According to research more 20 somethings are struggling with anxiety than ever before, and more than any generation before. It would appear that the myriad of choices of this age group is causing a rise in making decisions which let’s face it, brings distress. For some, more than others.
Let’s say Mary is a millennial who came from a home where her mom always dealt with the teachers who did not understand how Mary best performed, and her mom made certain Mary did not have to ever make any decisions that might bring her stress. She chose Mary’s friends and she also was Mary’s friend, her very best friend.
She chose Mary’s car and her extra curricular activities and her college. Lucky for Mary mom did all the heavy lifting for her whole life so Mary could just coast. Except for research is now showing that was not so advantageous for Mary.
This is a classic story of a parenting style that blurs the line between over engagement and actual support. Children parented this way present with more anxiety and depression than kids who are parented in a way where they learn to make their own decisions, and their own mistakes. Hopefully, as the kids make their mistakes at home with the support of a loving family, then they learn and are better prepared for adult life , which is a bad time to be launched into the decision making mode for the first time ever. Kids need to practice this while they are kids. The mistakes are not so far reaching with such big consequences.

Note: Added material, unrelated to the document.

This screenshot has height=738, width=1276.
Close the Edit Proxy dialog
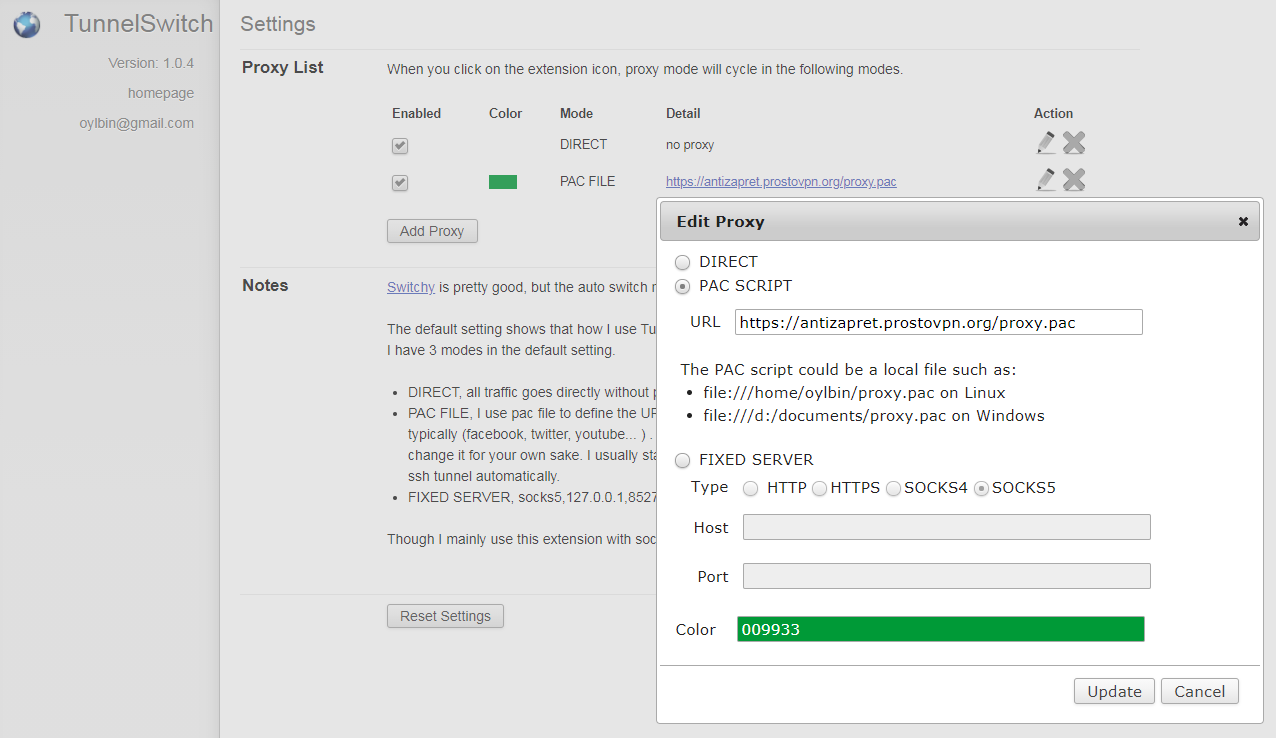pos(1243,222)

Think about this, ten year old Sue goes to the bank and finds a dollar on the counter and she slips it in her pocket, rather than handing it to the teller. Her mom finds out and she sends Sue back to the bank to return the money and apologize. Lesson learned. On the other hand, little Tommy’s mom doesn’t take the time to make Tommy feel uncomfortable while he is a kid, and has many opportunities to learn valuable life lessons under her tutelage. Tommy grows from a kid who felt entitled to never be uncomfortable, into an adult who thinks all of life is unfair if it is not going his way. He is passed over for a promotion at his job, and he screams about the unfairness of it all. It never dawns on him that someone else was better qualified, and more deserving of the promotion. Little Tommy grew up in the “everybody gets a trophy generation” and he thinks everyone should get a promotion. Tommy is having to learn some important life lessons late in life. The world is not fair, and it doesn’t revolve around Tommy. Momma can’t help him now.
This creates uncertainty for kids, and they grow into uncertain adults who are caught like deer in headlights when they have to make life decisions. The abundance of choices present today for those millennials is causing a quarter life crisis. According to research it is causing “uncertainty intolerance”. Next week in my blog, I will talk about the passive way millennials are dealing with their anxiety, and “uncertainty intolerance”. Oh, and in case you didn’t get the solution to the problem, teach your kids to make wise choices and let them make mistakes. This builds confident adults and by the way, this is a parent’s job, to grow independent confident adults.